You and your partner may be offered a blood test to check for chromosome abnormalities; the test is known as karyotyping. Your doctor will tell you what your chances are for future pregnancies and will explain what your choices are.

 

  • Screening for abnormalities in the embryo

If you have a history of recurrent miscarriage and you lose your next baby, your doctors may suggest checking for abnormalities in the embryo or the placenta afterwards. They will do this by checking the chromosomes of the embryo through karyotyping, although it is not always possible to get a result. They may also examine the placenta through a microscope. The results of these tests may help them to identify and discuss with you your possible choices and treatment.

  • Screening for vaginal infection

If you have had miscarriages in the fourth to sixth month of pregnancy or if you have a history of going into labour prematurely, you may be offered tests (and treatment if necessary) for an infection known as bacterial vaginosis (BV). If you have BV, treatment with antibiotics may help to reduce the risks of losing your baby or of premature birth.

 

  • Treatment for aPL antibodies

There is evidence that if you have aPL antibodies and a history of recurrent miscarriages, treatment with low-dose aspirin tablets and low-dose heparin injections in the early part of your pregnancy may improve your chances of a live birth. Even with treatment, you will have a risk of extra problems during pregnancy (including high blood pressure, restriction in the baby’s growth and premature birth). You should be carefully monitored so that you can be offered appropriate treatment for any problems that arise.

 

  • Tests and treatment for a weak cervix

If you have a weak cervix, a vaginal ultrasound scan during your pregnancy may indicate whether you are likely to miscarry. If you have a weak cervix you may be offered an operation to put a stitch in your cervix, to make sure it stays closed.
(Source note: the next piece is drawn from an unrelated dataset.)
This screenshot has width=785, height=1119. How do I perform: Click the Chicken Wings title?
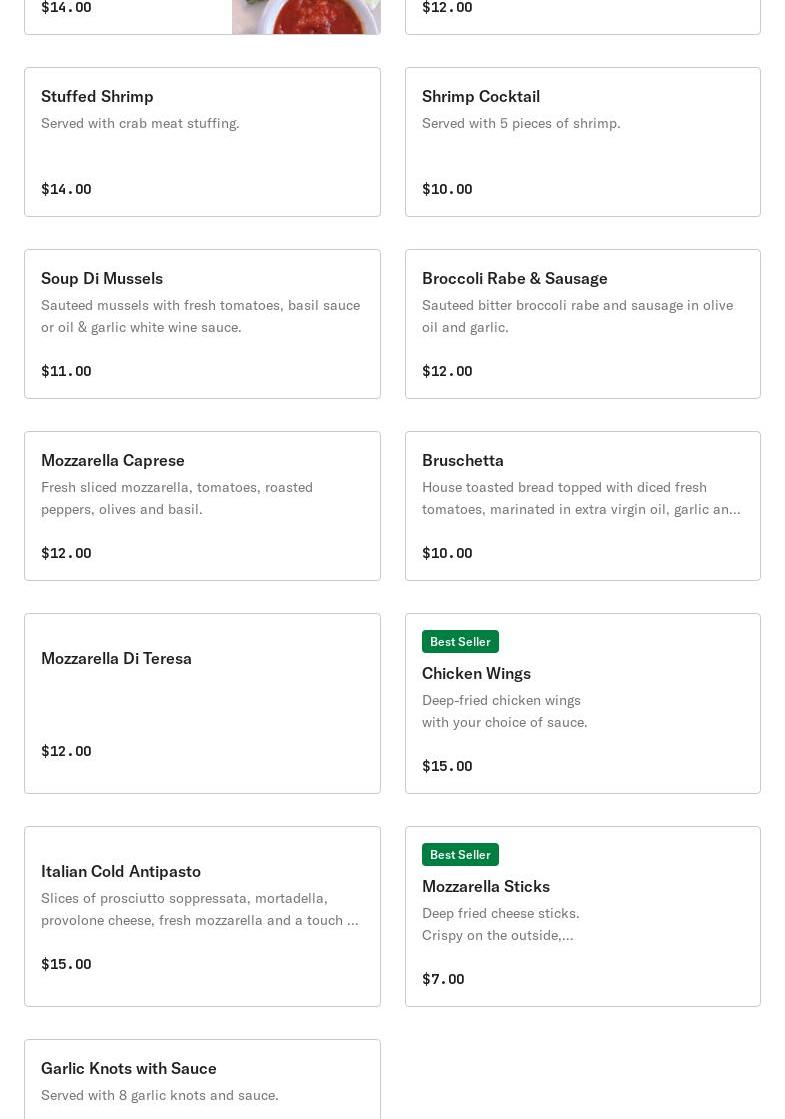[476, 673]
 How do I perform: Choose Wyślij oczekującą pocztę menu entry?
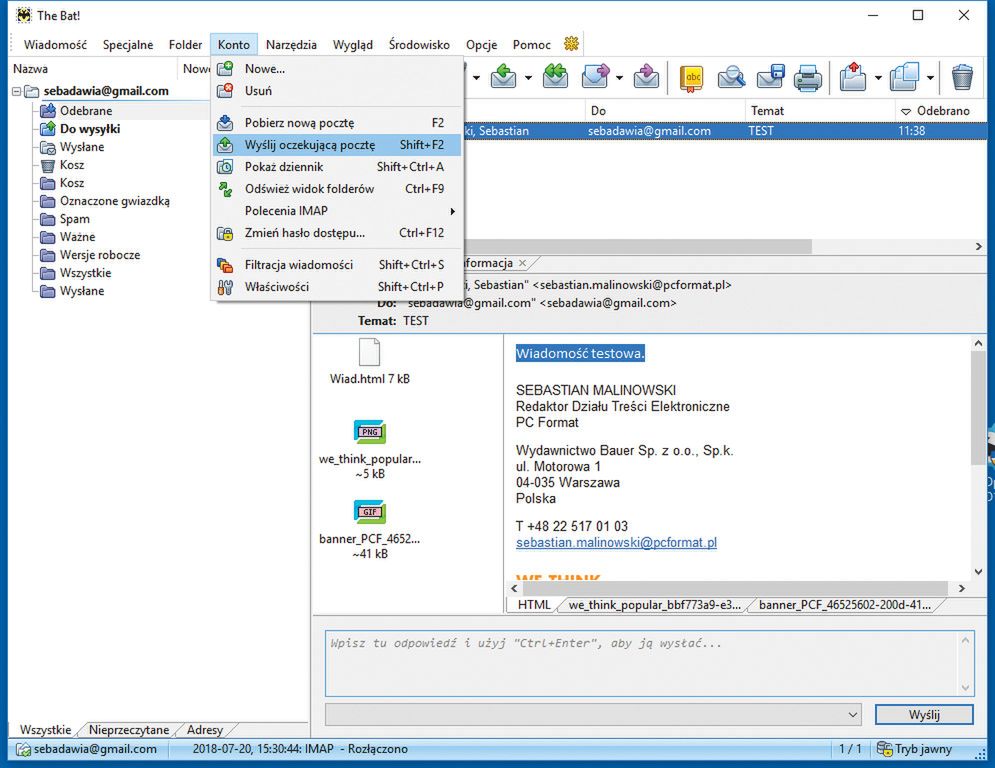coord(310,145)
Because all operations involve some risk, your doctors should only suggest it if you and your baby are likely to benefit.

 

  • Hormone treatment

It has been suggested that taking progesterone or human chorionic gonadotrophin hormones early in pregnancy could help prevent a miscarriage.

What could it mean for me in future?

Your doctors will not be able to tell you for sure what will happen if you become pregnant again.  However, even if they have not found a definite reason for your miscarriages, you still have a good chance (three out of four) of a healthy birth.

Is there anything else I should know?

  • You have the right to be fully informed about your health care and to share in making decisions about it. Your healthcare team should respect and take your wishes into account.
  • No treatment can be guaranteed to work all the time for everyone.